--- begin ---

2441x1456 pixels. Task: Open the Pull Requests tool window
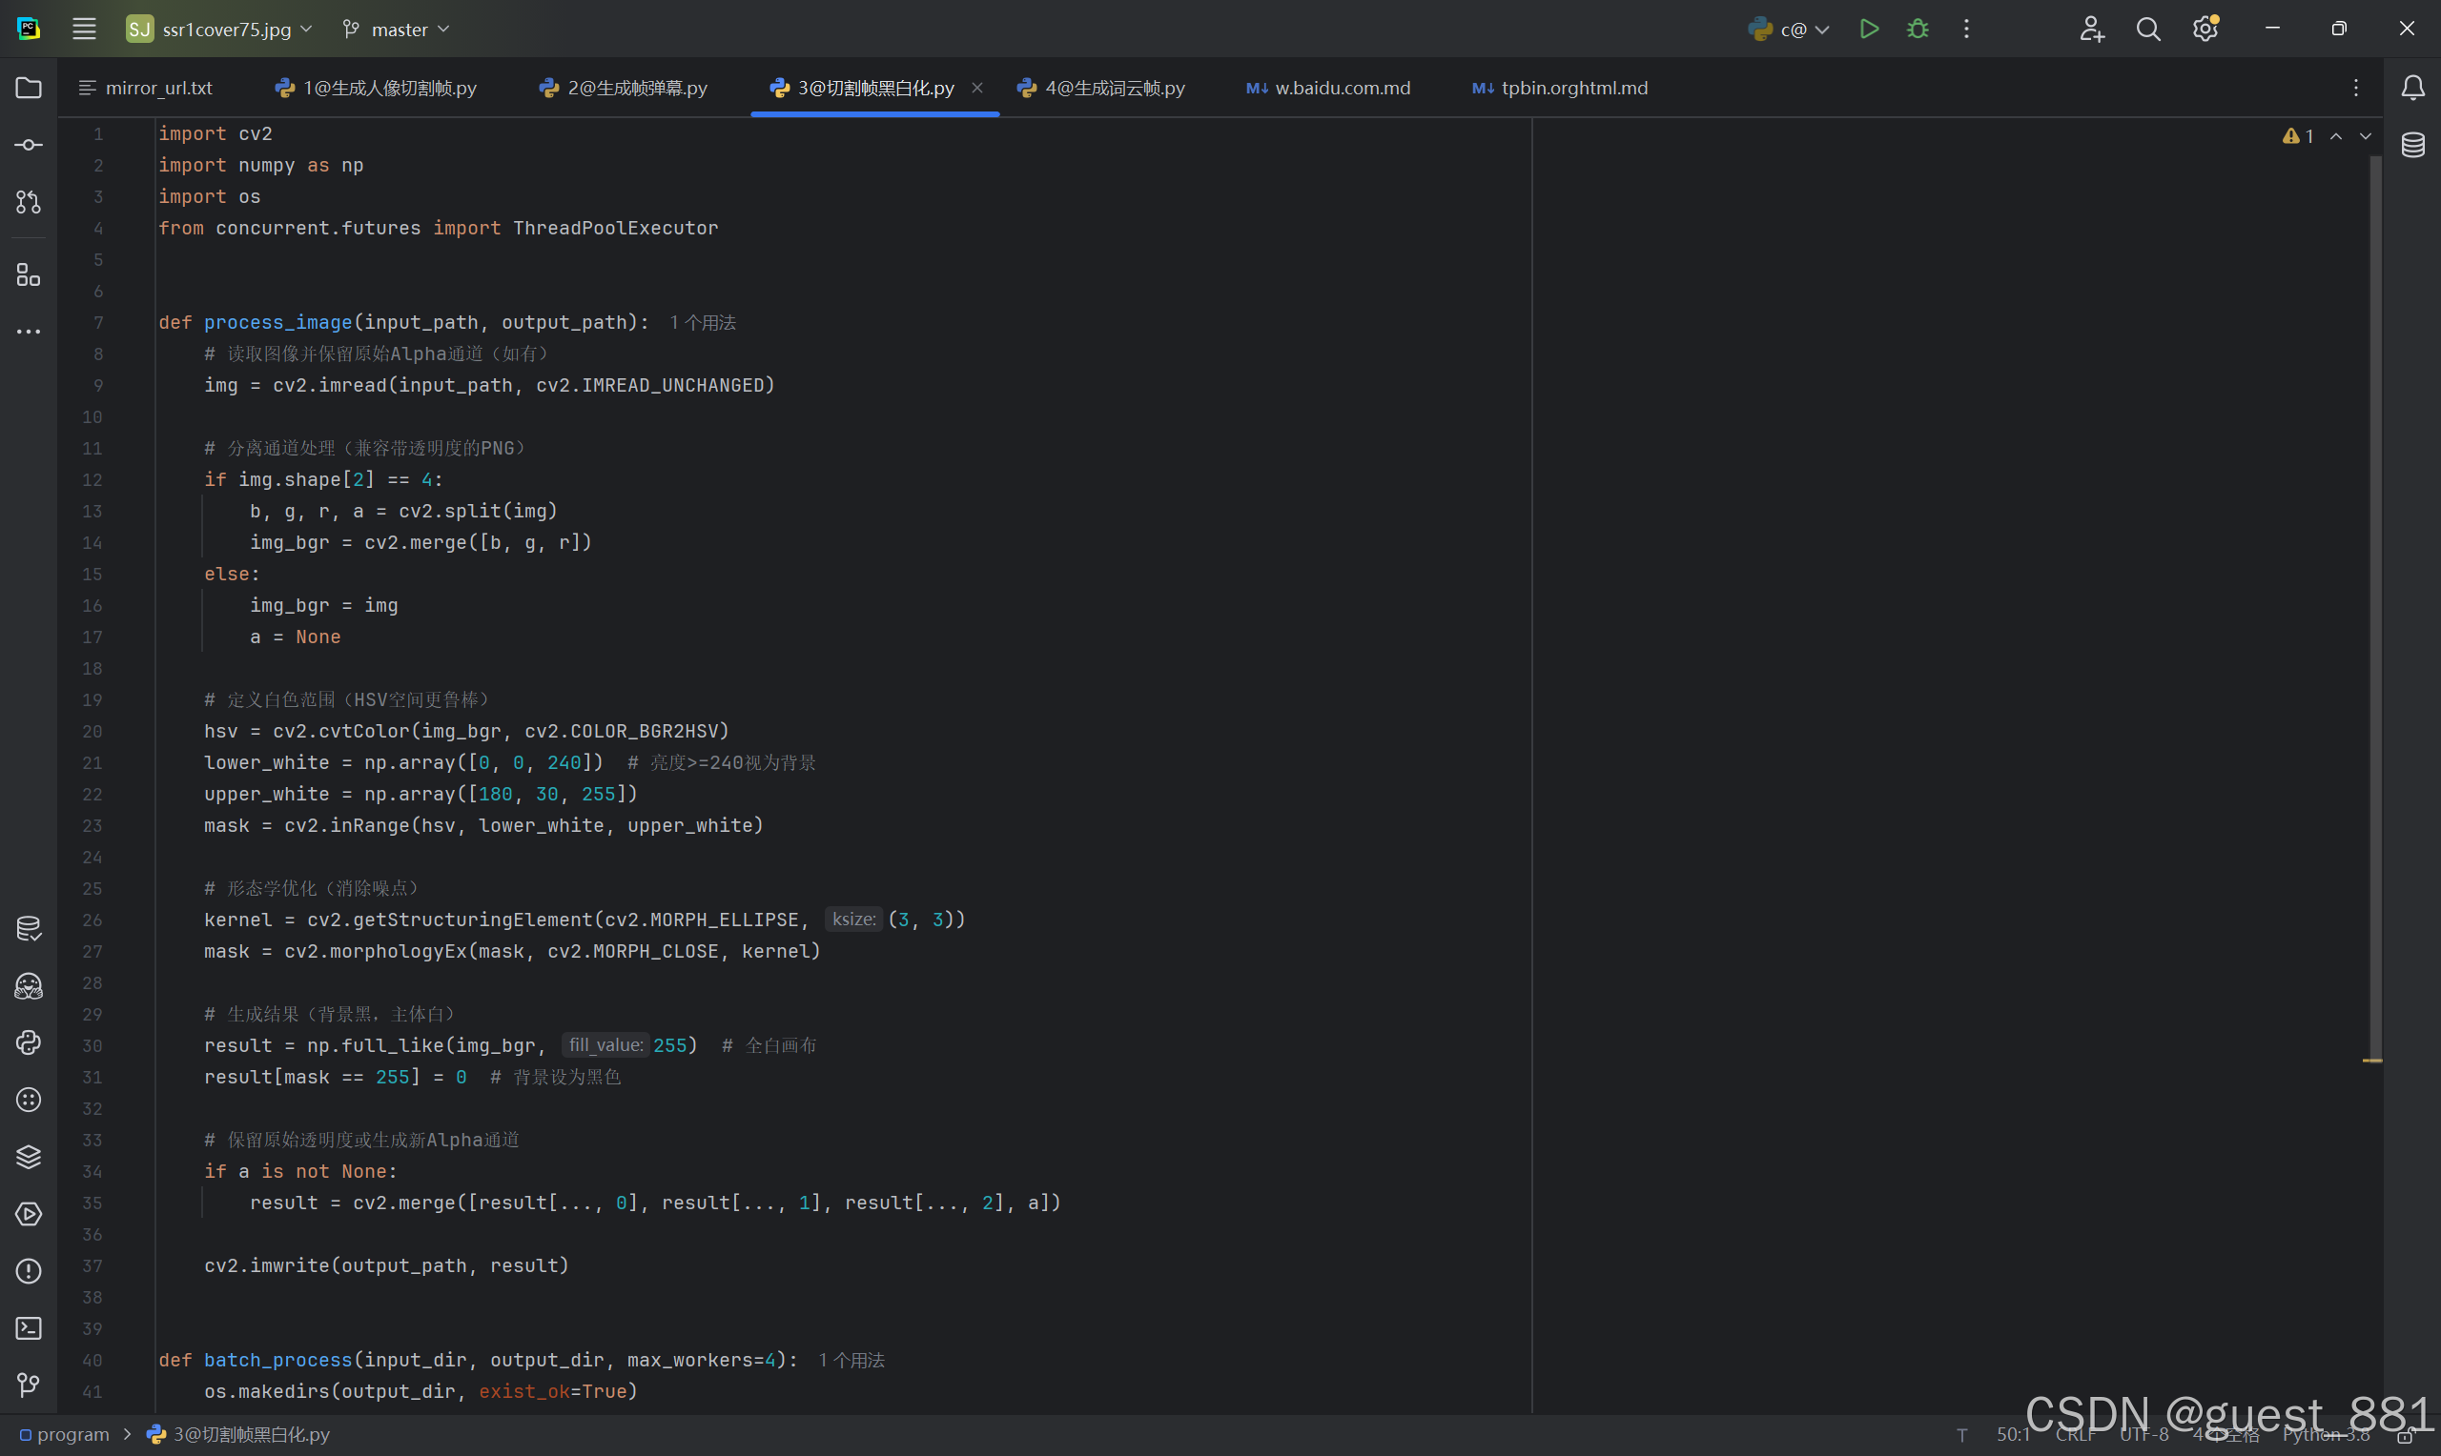28,202
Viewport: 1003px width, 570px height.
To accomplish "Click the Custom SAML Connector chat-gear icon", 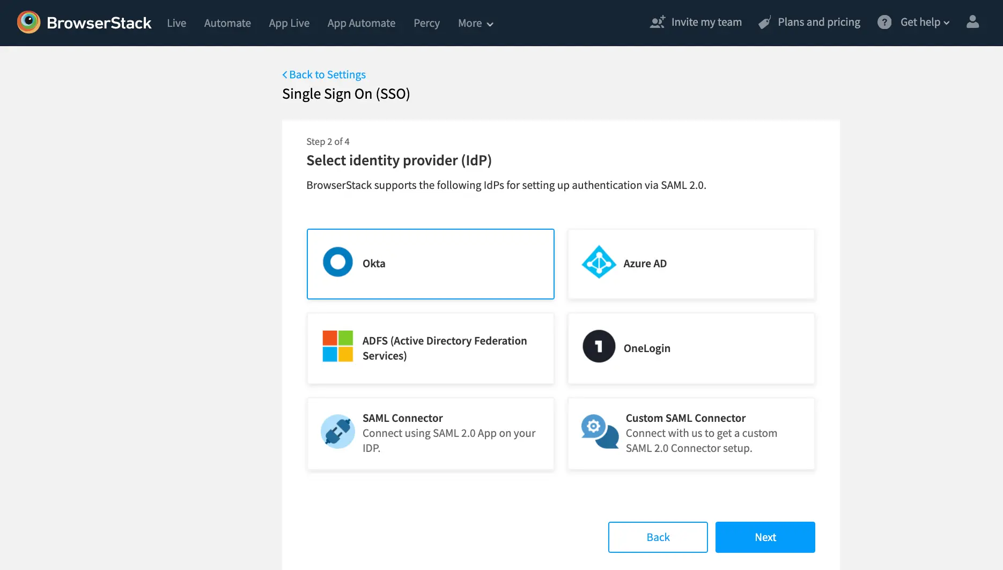I will point(599,432).
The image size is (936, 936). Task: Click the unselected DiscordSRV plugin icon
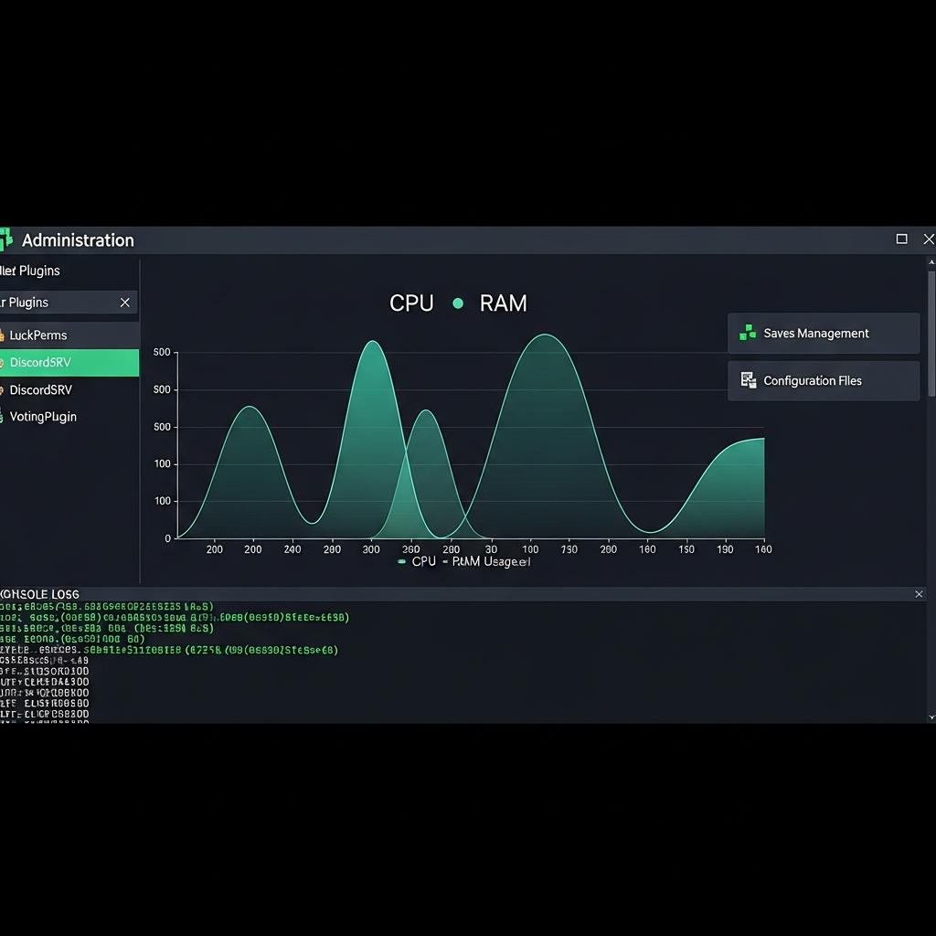pos(3,390)
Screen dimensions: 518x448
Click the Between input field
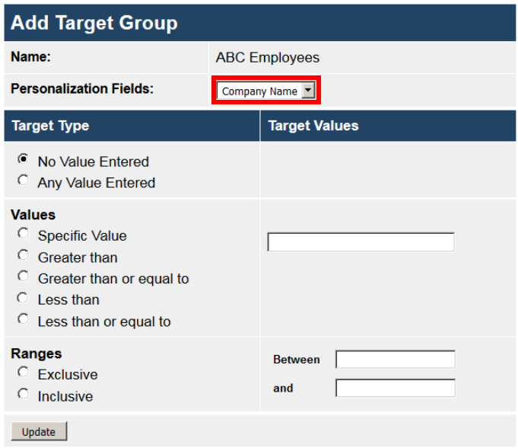(395, 360)
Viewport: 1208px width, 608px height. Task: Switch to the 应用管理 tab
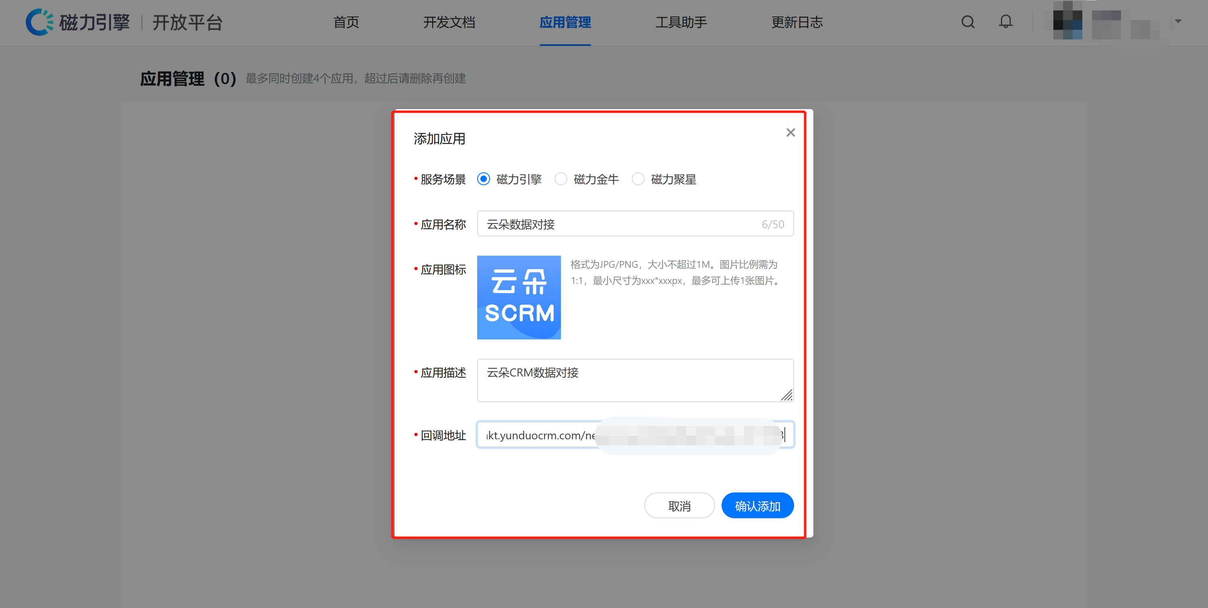tap(565, 22)
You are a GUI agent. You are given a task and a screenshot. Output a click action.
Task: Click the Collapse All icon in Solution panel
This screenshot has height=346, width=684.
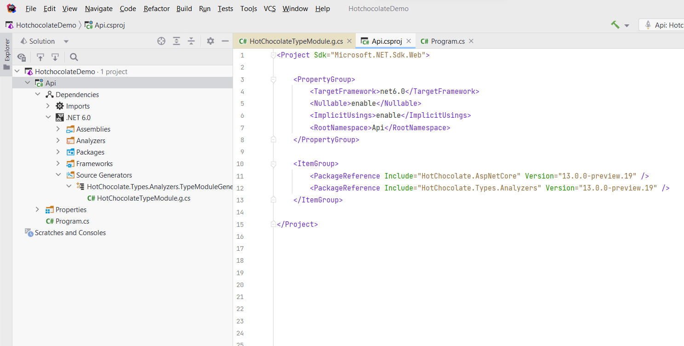pyautogui.click(x=191, y=41)
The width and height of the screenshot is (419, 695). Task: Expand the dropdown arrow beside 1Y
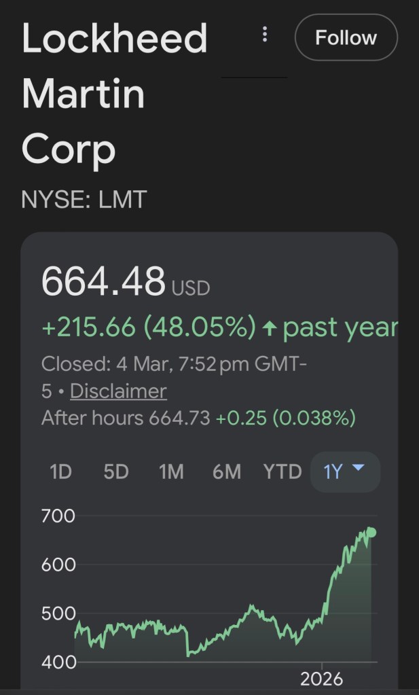pyautogui.click(x=360, y=468)
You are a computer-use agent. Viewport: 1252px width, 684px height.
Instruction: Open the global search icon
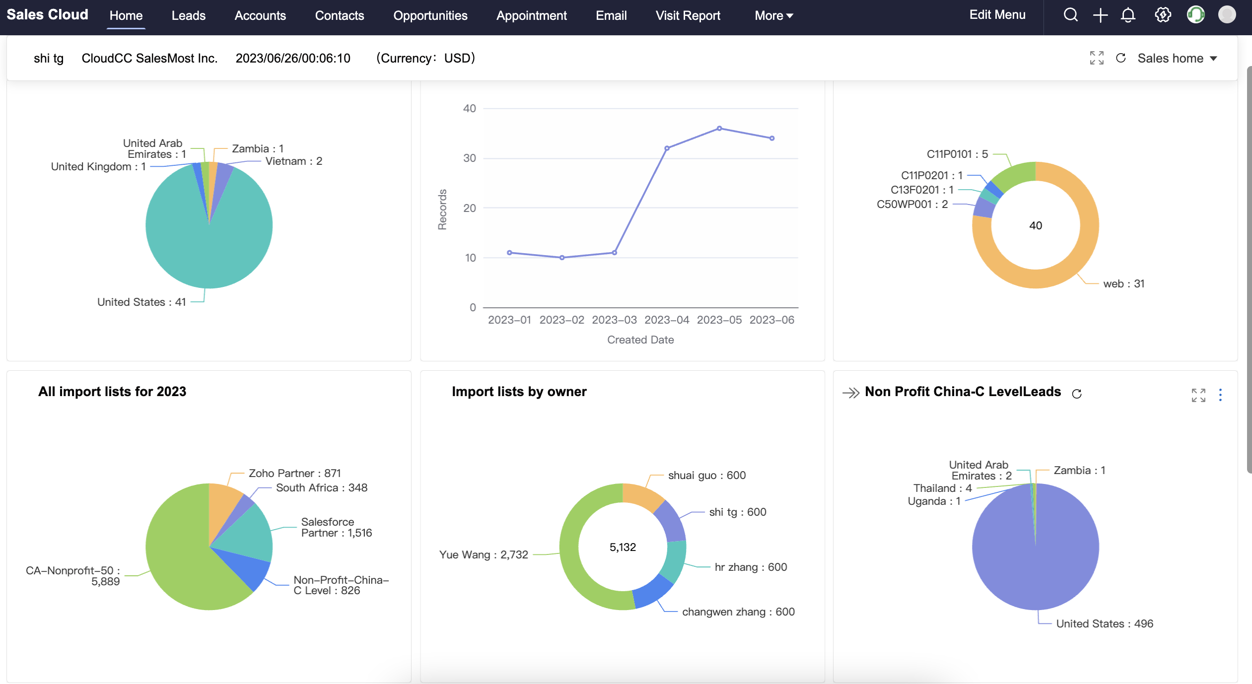click(x=1070, y=15)
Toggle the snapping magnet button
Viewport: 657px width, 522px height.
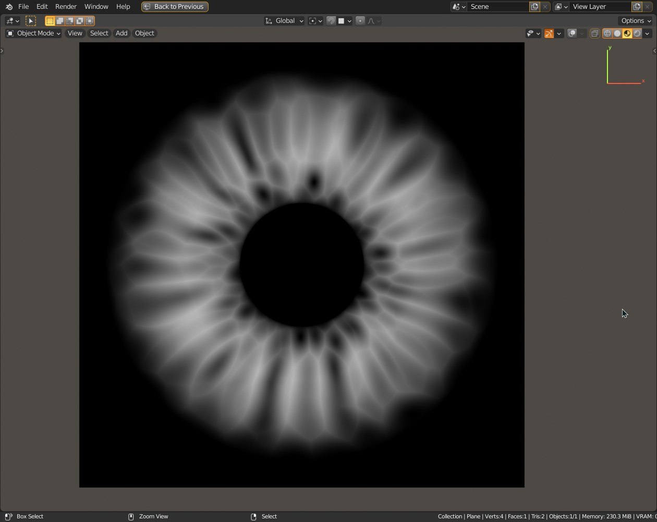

--- end ---

• Problem description: Please return the listing lines from the line containing "Screen dimensions: 518x448" up to and including the line containing "pyautogui.click(x=360, y=468)", copied exactly, with the pictures left out.

• Exercise solution:
Screen dimensions: 518x448
Click the Between input field
(395, 360)
Viewport: 1208px width, 608px height. Task: Switch to the 应用管理 tab
tap(565, 22)
You are a GUI agent. You are given a task and a screenshot. Output a click action.
Task: Click the Collapse All icon in Solution panel
This screenshot has height=346, width=684.
pyautogui.click(x=191, y=41)
The width and height of the screenshot is (419, 695). Task: Expand the dropdown arrow beside 1Y
pyautogui.click(x=360, y=468)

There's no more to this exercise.